Pak, US agree to continue talks on Afghanistan, region


Tehmina reaffirms country’s constructive participation in regional, bilateral mechanisms aimed at pursuing peaceful solution to Afghan conflict

Top US delegation acknowledges Army’s contributions, country’s sacrifices in ‘war on terror’

ISLAMABAD: Pakistan and the United States on Thursday made a breakthrough in bilateral cooperation with the resumption of official dialogue over future strategy on Afghanistan and rest of the issues in the South Asia region.

“Both the sides reviewed the state of play in the bilateral relationship in wake of the US strategy on Afghanistan and South Asia and agreed to continue discussions on all matters of mutual interest,” an official handout said soon after the meeting was held between an interagency US delegation with Foreign Secretary Tehmina Janjua and other members of Pakistani delegation at the Ministry of Foreign Affairs (MoFA).

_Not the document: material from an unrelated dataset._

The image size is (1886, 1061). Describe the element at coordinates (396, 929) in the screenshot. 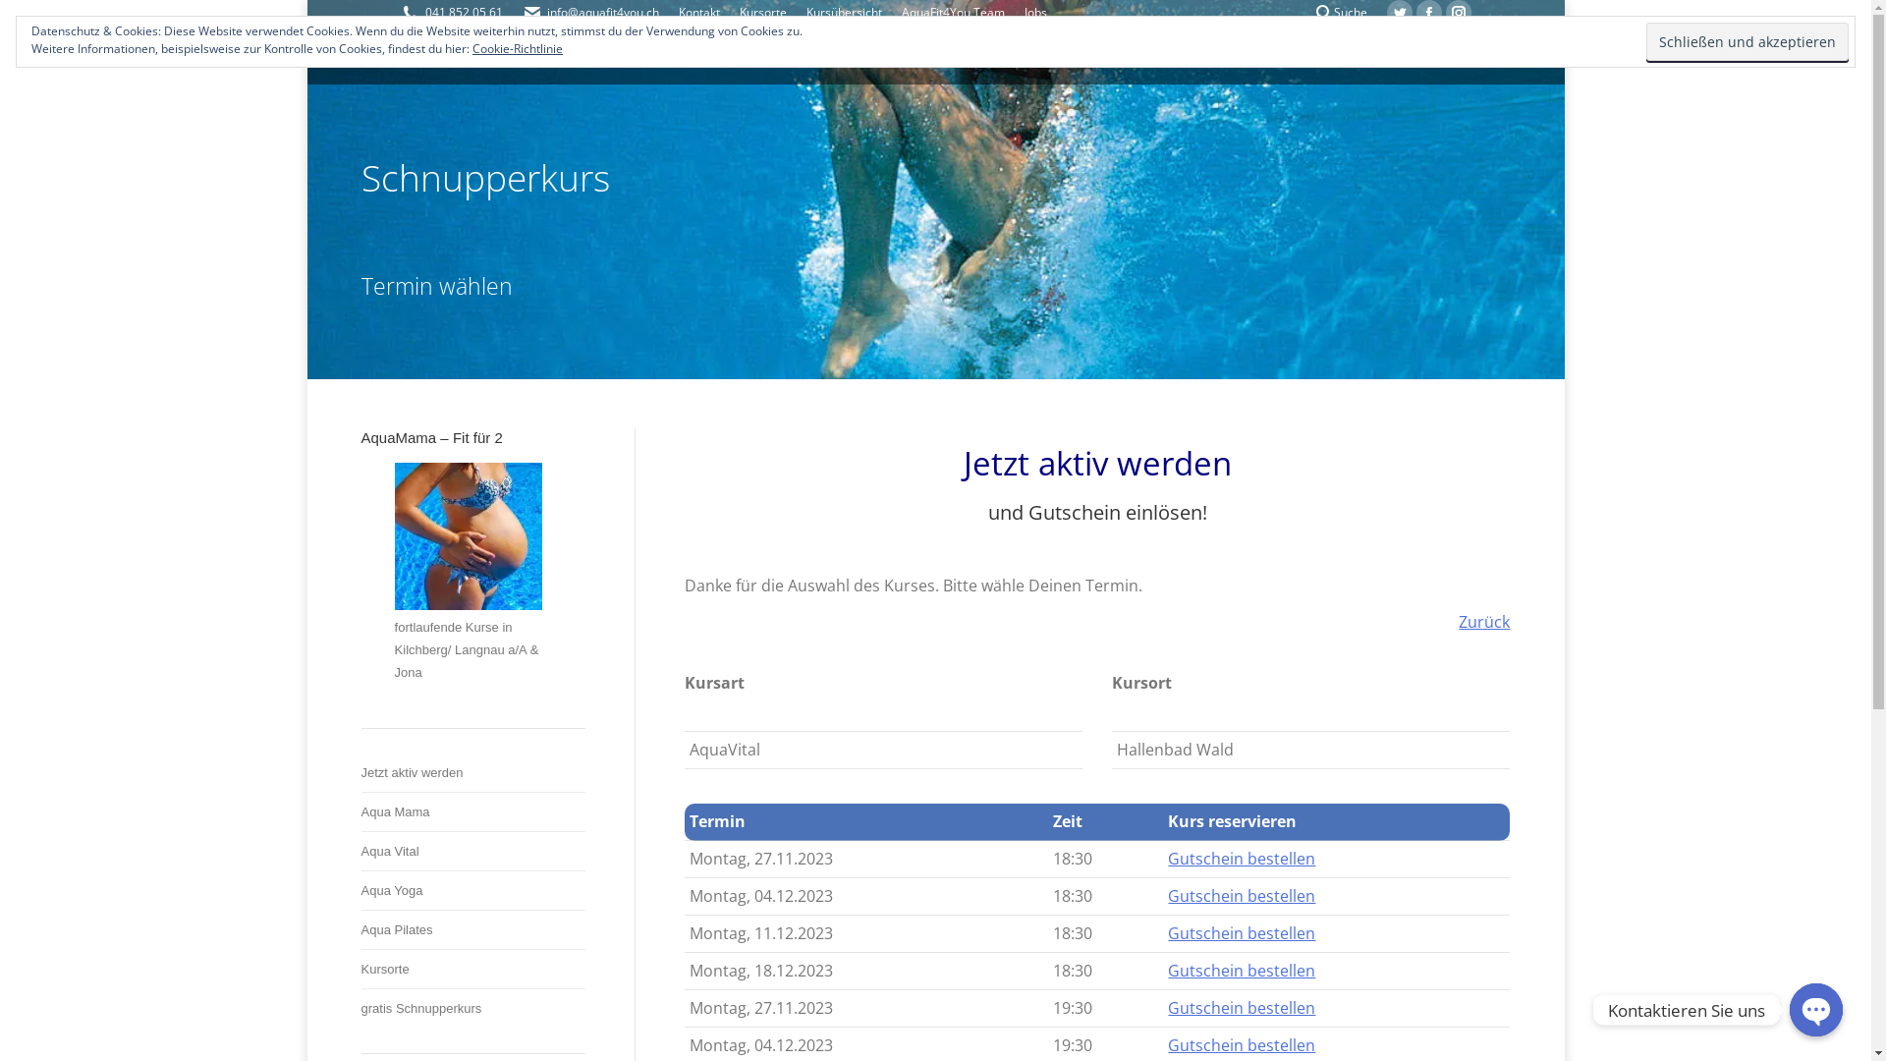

The US delegation was led by Lisa Curtis, the Deputy Assistant to the President and National Security Council Senior Director for South Asia, who led talks at the ministry. The US delegation included Acting Assistant Secretary of State Ambassador Alice Wells, Acting Assistant Secretary of Defence David Helvey and other senior officials from Departments of State, Defence and the US embassy in Islamabad. Tehmina Janjua led the Pakistani side, which included senior officials from MoFA and other relevant departments.

The visit comes on the heels of the recent visit of Foreign Minister Khawaja Asif to the US and his meetings in Washington with top officials of Trump Administration.

The visit by US delegates would also mark a fresh start between the US and Pakistani officials, as the dialogue had been frozen by Islamabad soon after an outburst by US President Donald Trump on the eve of the announcement of his policy on South Asia and Afghanistan.

Not only Pakistan had recorded its protest over Trump’s remarks, all the official communication had been put on a halt till the review of the country’s relations with the US.

The visiting delegation noted that the US had a long track record of cooperation with Pakistan and emphasised the importance of reinvigorating the bilateral relationship, in order to achieve the common objectives of peace and stability in Afghanistan and the region.

“The two sides reviewed the state of play in the relationship in wake of the US strategy on Afghanistan and South Asia and agreed to continue discussions on all matters of mutual interest,” an official handout said.

Reiterating Pakistan’s stance for a politically negotiated settlement owned and led by the Afghans, the foreign secretary reaffirmed Pakistan’s constructive participation in all regional and bilateral mechanisms aimed at pursuing a peaceful solution to the Afghan conflict.

“The US delegation was also informed on the recent visit by Pakistani officials to Kabul with a view to intensifying engagement and addressing mutual concerns particularly border management and repatriation of refugees,” the statement added.

Highlighting Pakistan’s ongoing law enforcement and CT campaign, the foreign secretary apprised the US delegation of Pakistan’s efforts in eliminating terrorism from the Pakistani soil.  Pakistan’s concerns on continued attacks from across the border were also shared, the statement added.

“The US delegation was informed about the atrocities and human rights violations being committed by the Indian forces in the India-occupied Kashmir (IoK), resulting in hundreds of casualties. It was noted that persistent Indian refusal to engage with Pakistan, despite Pakistan’s repeated overtures for a comprehensive dialogue, was adversely impacting regional stability,” the statement said.

The two sides agreed to continue bilateral engagements at all levels.


Earlier, Pakistan and the United States reached a consensus over the importance of deeper cooperation to deal with the menace of terrorism during a meeting, said Foreign Office spokesperson Nafees Zakaria.

Zakaria said that this was decided during a meeting between a 10-member delegation from the US led by Lisa Curtis and a delegation from Pakistan led by Tehmina Janjua.

The status of Pak-US relations in diverse areas and regional situations—including Kashmir human right violations, relations with eastern neighbour India, and the situation in Afghanistan—were discussed.

He added, “Both sides noted the importance of better understanding [and] deeper coop to deal with challenges particularly terrorism that is a common enemy.”

On October 4, US Secretary of State Rex Tillerson held a meeting with Foreign Minister Khawaja Asif.

In a meeting on October 4, US Secretary Rex Tillerson said Pakistan’s partnership is necessary for the long-term stability in the South Asian region.  “Not just Afghanistan, but it is the importance of Pakistan and Pakistan’s long-term stability as well,” he remarked while speaking about US’s policy towards South Asia.

“We want Pakistan’s government to be stable, peaceful… many of the same issues they are struggling inside Pakistan are our issues. So we think there is an opportunity to strengthen that relationship,” he added.


Meanwhile, Lisa Curtis-led delegation—including Ambassador Alice G Wells, Ambassador David Hale and other representatives—called on Chief of Army Staff (COAS) General Qamar Javed Bajwa.

The delegation briefed COAS on contours of US strategy in South Asia. The discussion focused on the regional security situation, including Afghanistan, and how Pakistan has positively contributed towards peace and stability in the region.

COAS highlighted concerns of Pakistan regarding peace and stability in the region, reiterating that Pakistan has done its best—despite constraints—and shall continue its efforts for the sake of Pakistan’s future and in line with aspirations of the people.

The delegation appreciated and acknowledged Pak Army’s contributions and country’s sacrifices in the ‘war on terror’.